The role of Bayes factors in addressing problems with how research is conducted goes beyond the issues discussed here. For example, the role of Bayes factors in experiments with optional stopping is discussed by Rouder (2014) and Schönbrodt et al. (2015); the role of Bayes factors in addressing these and other issues involved in the “credibility crisis” in psychology (e.g. Open Science Collaboration, 2015), and other sciences, is discussed by Dienes (2016), and the reproducibility project in particular by Etz and Vandekerckhove (2016): Guan and Vandekerckhove (2016) introduce a Bayesian method for mitigating publication bias; and Lee and Wagenmakers (2013) and Vanpaemel and Lee (2012) describe Bayesian methods for incorporating more theory into models in testable ways.

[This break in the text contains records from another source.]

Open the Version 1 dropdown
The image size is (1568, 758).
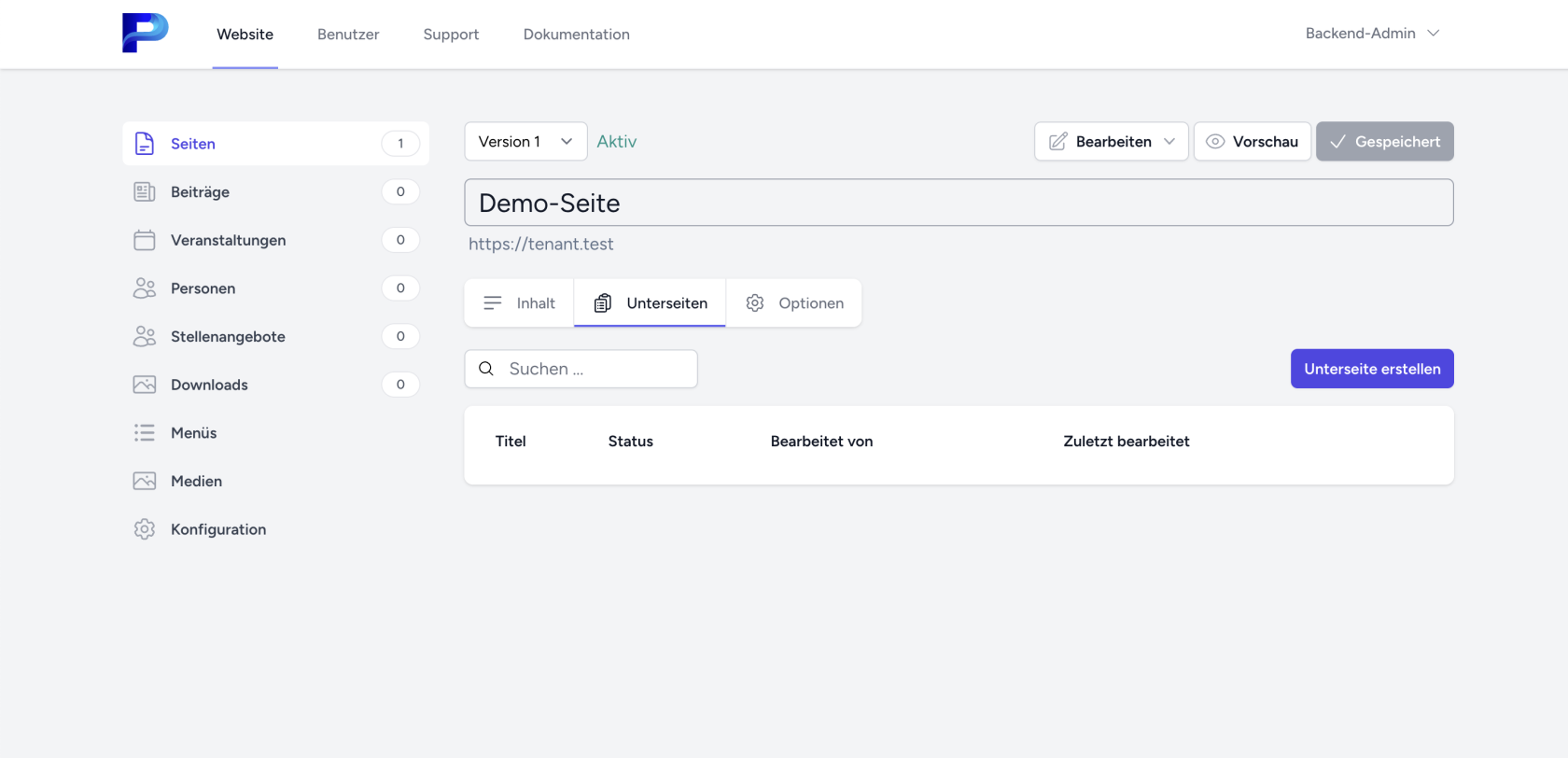pyautogui.click(x=525, y=142)
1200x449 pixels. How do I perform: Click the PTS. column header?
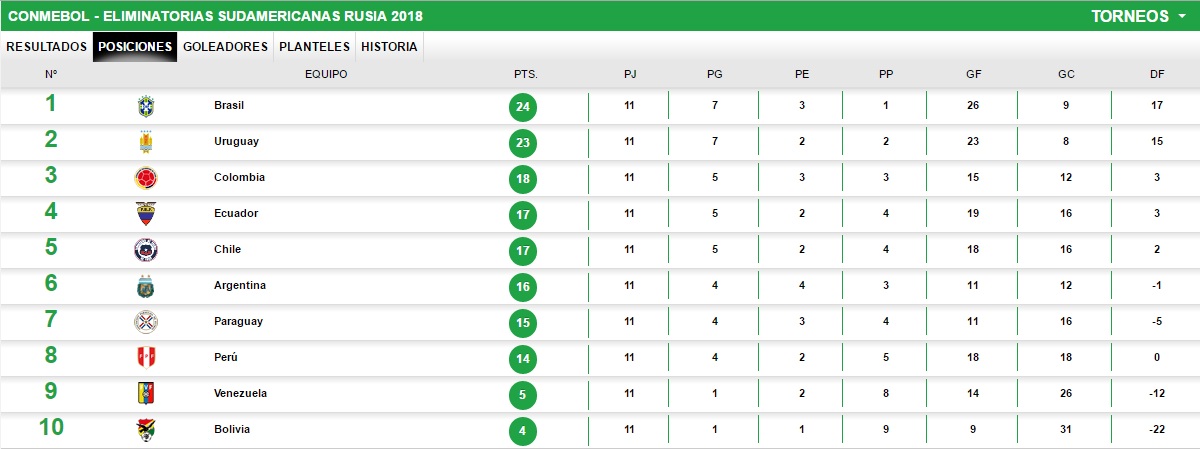525,74
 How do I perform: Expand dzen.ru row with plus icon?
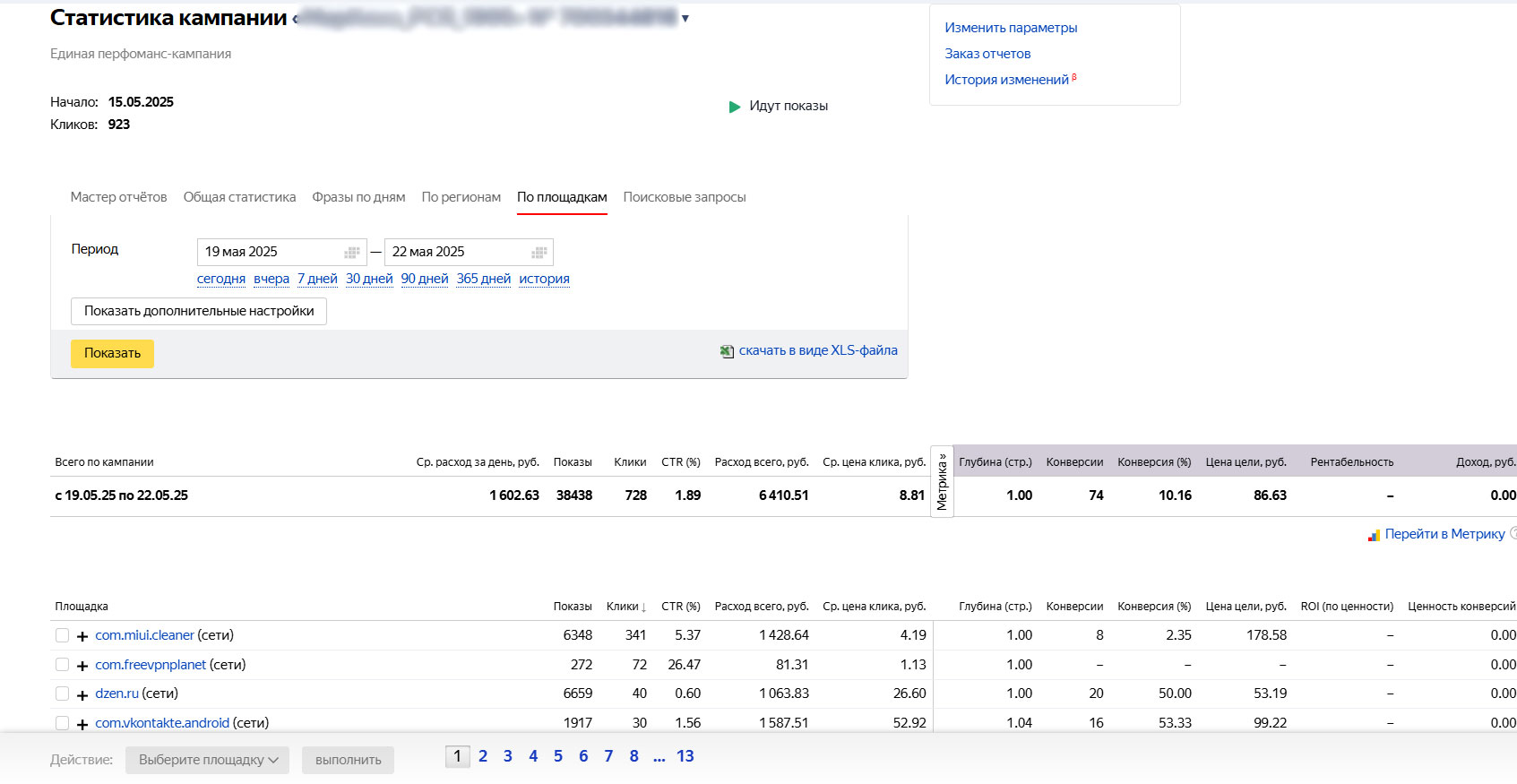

What is the way forward? We suggest a community learning process in which orthodox statistics are reported, but along with the orthodox statistics such as F values, and the P values and B values are reported as well (see, e.g. Ziori & Dienes, 2015, for a paper illustrating this policy). Interpretation can be done with respect to the B values–and in many cases a P-aficionado may agree with the conclusion (e.g. as in Ziori & Dienes). On the one hand, distinctions would be drawn that are not available to the P-aficionado, and more informed decisions taken. On the other hand, a significant P-value at the 5% level indicates there is some way of specifying H1 such that B > 3 (Royall, 1997), which may be worth considering. In the process of implementing “a B for every P,” we, as a community, would learn to see the relationship between significance testing and Bayes factors—and, crucially, come to debate the optimal Bayesian ways of addressing different research questions.